• _What you have to do_: Each line from the one containing "Tap the Mod saab user flair" to the end of the material below is to be restated exactly, with pictures skipped.
--- Given records Enclosed Below ---
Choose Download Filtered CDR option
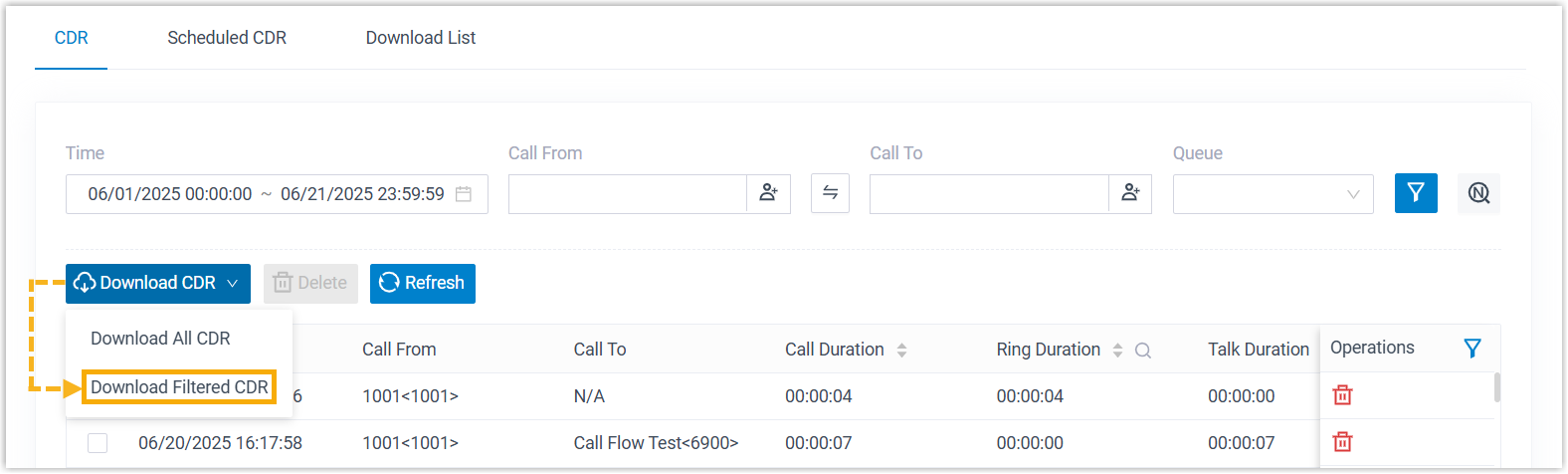The width and height of the screenshot is (1568, 474). coord(179,387)
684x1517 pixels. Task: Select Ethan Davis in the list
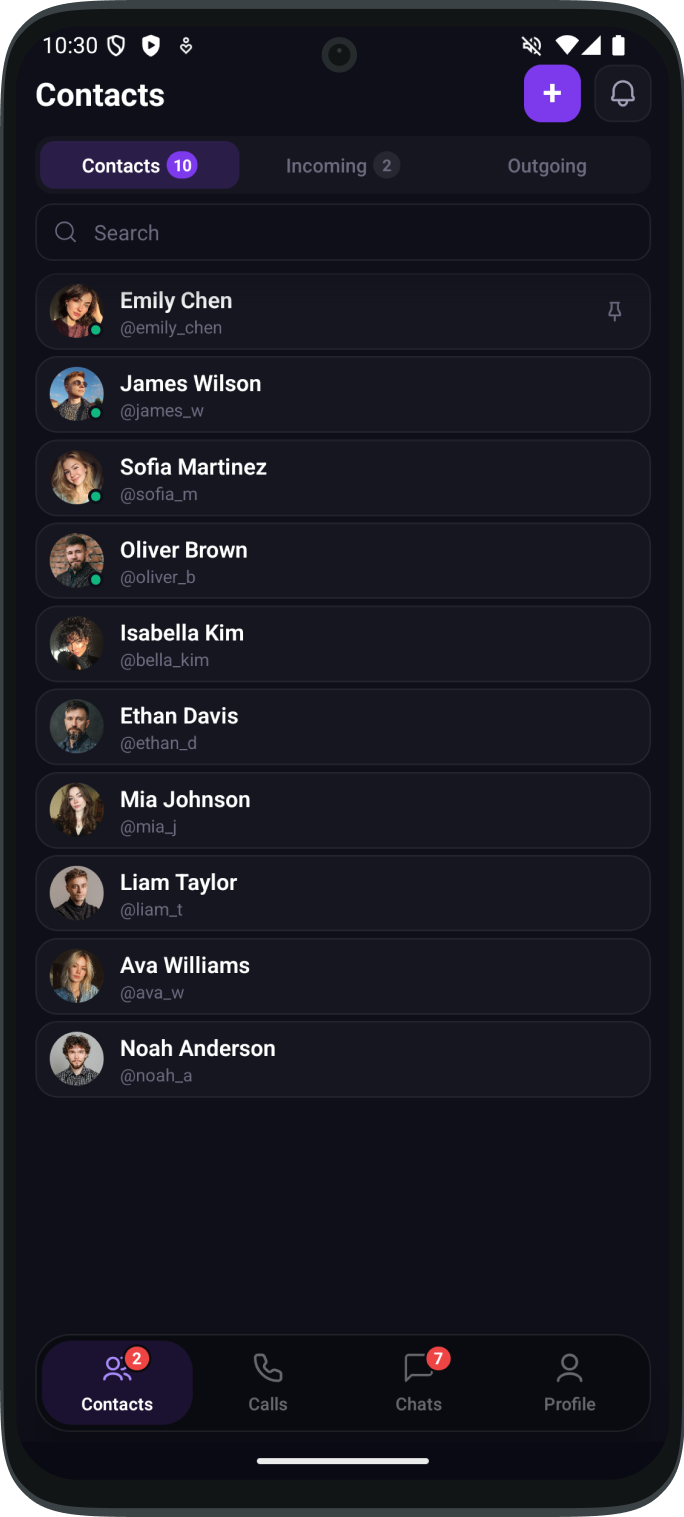[x=342, y=727]
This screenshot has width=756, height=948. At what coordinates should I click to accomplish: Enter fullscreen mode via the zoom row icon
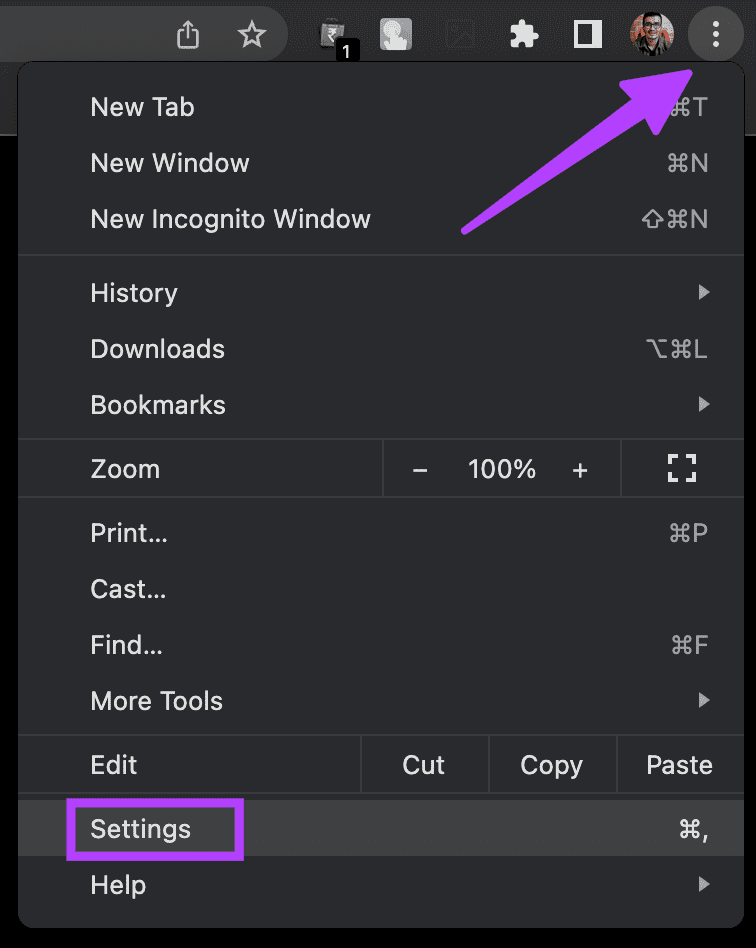pos(682,469)
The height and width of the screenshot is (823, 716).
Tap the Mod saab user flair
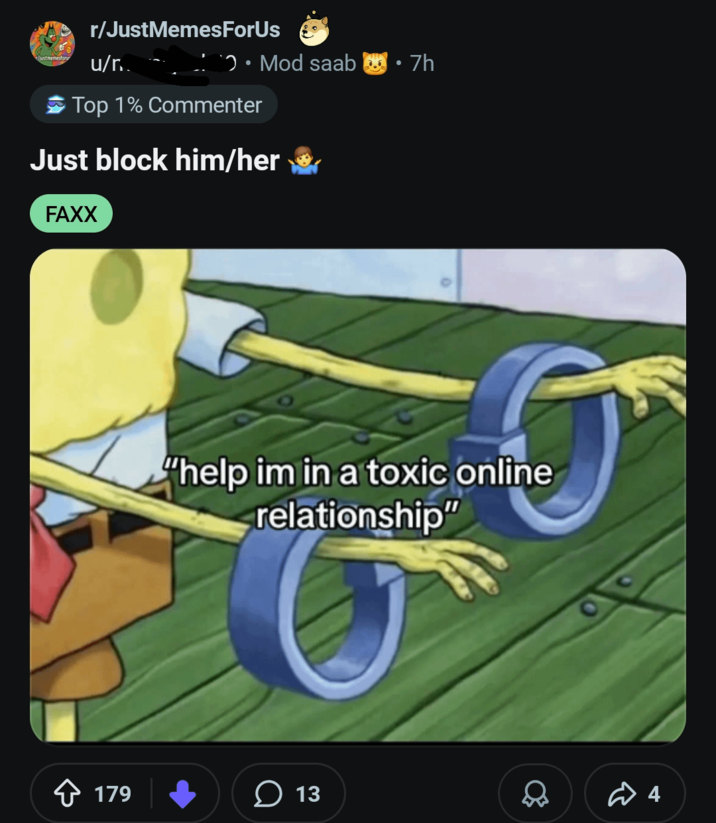(307, 63)
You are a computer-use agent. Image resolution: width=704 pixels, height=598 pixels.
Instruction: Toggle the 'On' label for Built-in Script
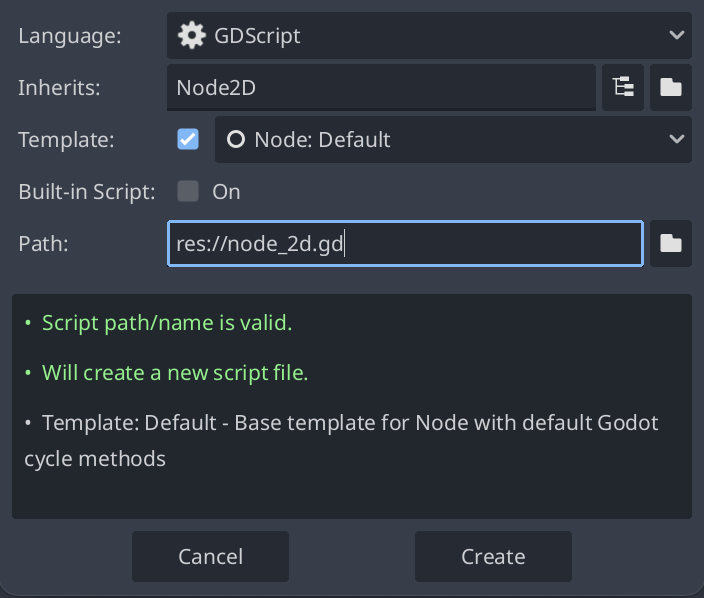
--- End of Enclosed Given records ---
• _Task solution_:
Tap the Mod saab user flair
(307, 63)
You are a computer-use agent. Image resolution: width=704 pixels, height=598 pixels.
Instruction: Toggle the 'On' label for Built-in Script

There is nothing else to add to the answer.